藤井聡太はどこから来たのか?――「藤井聡太と将棋の天才。――Number9/17」(2)

先崎学の特別エッセイ、「22時の少年。――羽生と藤井が交錯した夜」は、4段組でわずかに1ページ。しかしこれが、限りなく深い余韻を残す。
 
あれはたしか、藤井聡太が棋士になって、半年くらいたった頃のことだ。

「『3月のライオン』の刊行元である白泉社が、加藤一二三、羽生善治、先崎学、藤井聡太の四人によるトーナメントという、ミニ企画を組んだ。放送はニコニコ生放送で作られ、こぢんまりしつつも華やかなイベントだった。」
 
これは将棋ファンなら目が離せない。
 
トーナメントの決勝は、羽生vs.藤井になった。これも将棋ファンなら、こういうふうになるだろうという、予想通りの組み合わせである。
 
事件は、対局の終盤に起こった。2人の指し手が、千日手の形をとったのである。つまり同じ局面を4回繰り返せば、無勝負になり、もう一度、今度は先後を入れ替えて、対局することになる。
 
普通の対局ならば、ルールにのっとって、そうなる。
 
しかしこの時は、違った。藤井はまだ現役の中学生であり、午後10時をすぎて、初手からの対局というのは、労働基準法に違反するのだ(対局中に10時を超えるのは、かまわないという)。
 
みんな、さあどうするか、頭を抱えた。

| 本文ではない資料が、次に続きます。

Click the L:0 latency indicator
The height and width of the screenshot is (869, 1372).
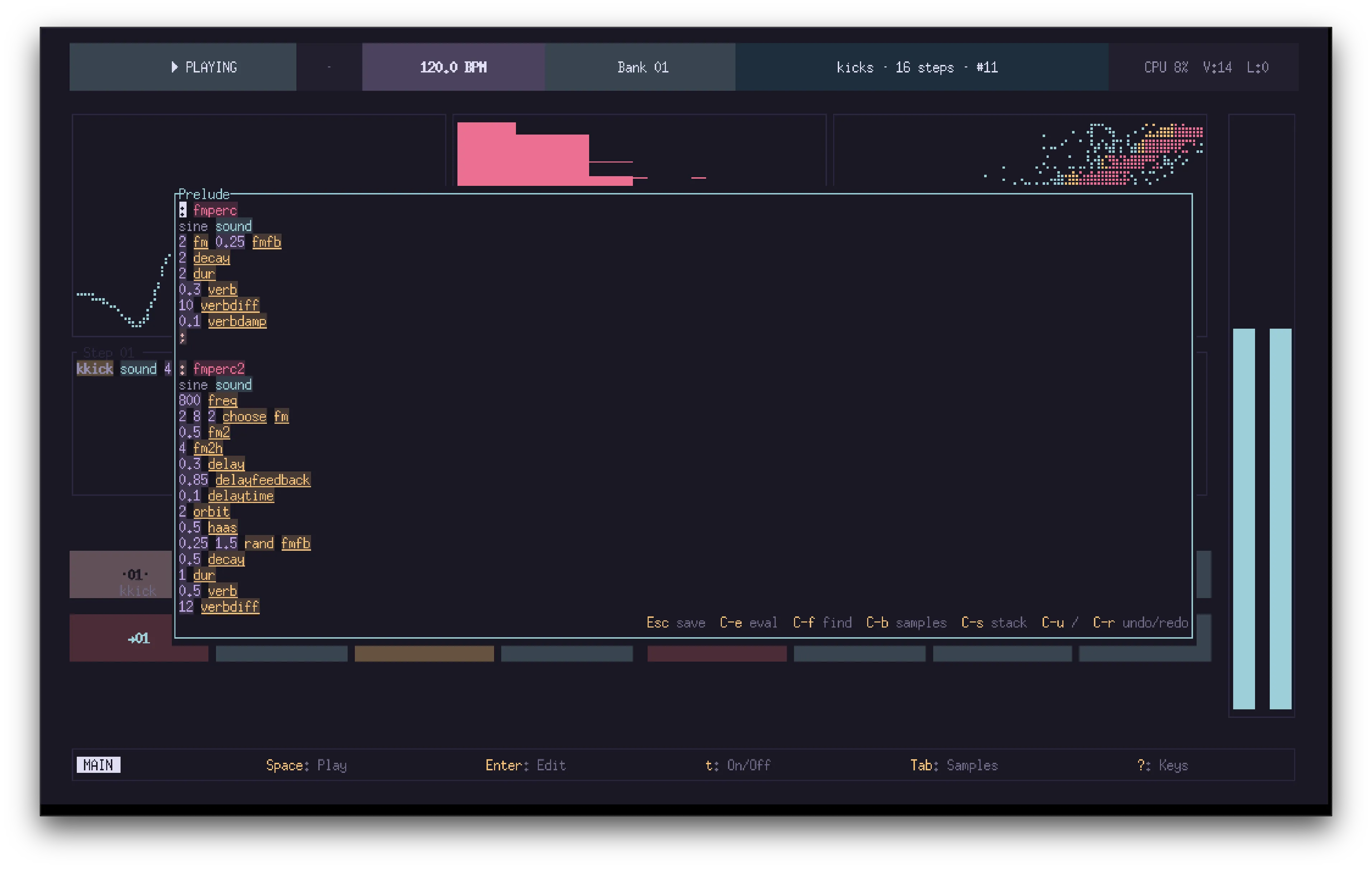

このままいけば、生放送だから、優勝者は決められないことになる。

「その時だった。藤井君が手を変えた。要は指し直し局になることを避け、自ら負けになる順に飛び込んだのである。
 すぐに羽生勝ちで終った。」
 
スタッフたちは、藤井が間違えたとか、まだまだ若いなあとか、あれこれ喋っていたが、先崎はそうは思わなかった。
 
藤井は、負けになることを承知で、手を変えたのである。

「私は確信を持って分った。そして羽生が分ったということも。将棋指しは将棋のことならたいがいのことは分るのである。」
 
羽生は楽屋に戻ったが、あきらかに不機嫌だったという。本来は、30年も歳が離れていれば、いわば「花相撲」なんだから、羽生の方が、勝ちを譲ってもよかったはずなのである。
 
それが口惜しいことに、藤井聡太に気を遣われてしまった。
 
先崎は、水面下に広がる、幻のドラマを活写する。

「真実は永遠に分らないだろう。羽生先輩に勝ちをゆずったなどということを、藤井君がいうわけがない。羽生だって何も語るまい。〔中略〕
 ただ、もし私の棋士としての読み筋が正しければ、ふたりは一生忘れることがないだろう。」
 
藤井がタイトル戦に出てくれば、それはいつも華々しい活躍で、初心者から高段者まで、あらゆる観客を魅了する。
 
けれども、ささやかな片隅の対局でさえも、藤井聡太は、注目する人を感動させる魅力を、持っているのである。
 
人しれないところで、それを掬い上げた先崎学の、筆の冴えにも感謝である。